Today's tip of the day will show you how to blend two different images loaded into the reflectance 0 and 90 slots using the R2 parameters.

Step-by-Step:

1) Load two different images into the reflectance 0 and 90 slots and set the roughness to 50 (you do not turn on Force Fresnel for images)
2) Enable the R2 function with setting at 0 and 50 – this will give a 50% blend between the 2 images.

You can lower the R2 roughness to shift the percentage of blend in favor of the reflectance 90 image – conversely you can raise the R2 roughness to shift the percentage of blend in favor of the reflectance 0 image.

The following image shows the R2 roughness set at 0,25,50,75, and 100 in order.
Image
http://www.spotoarts.com/jason/tipoftheday/tod14.zip

You can also adjust the BSDF roughness which will adjust the blending curve. At roughness 50 the gradient between the two images is linear -- however as you lower the roughness the reflectance 90 image will become more dominant and conversely if you raise the roughness the reflectance 0 image will become more dominant.

Best,
Jason.

Challenge:
Answer these questions from the tip on blending images:
(a) What roughness value does step 1 specify?
(b) With which R2 settings does step 2 produce a 50% blend between the two images?
(c) What is the gradient between the two images at a BSDF roughness of 50?

Recorded information:
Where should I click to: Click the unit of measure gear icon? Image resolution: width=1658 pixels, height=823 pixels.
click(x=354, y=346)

---

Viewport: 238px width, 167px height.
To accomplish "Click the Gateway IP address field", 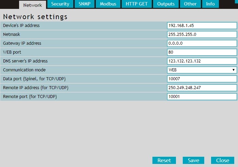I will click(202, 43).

Output for this exercise:
(a) 50
(b) 0 and 50
(c) Linear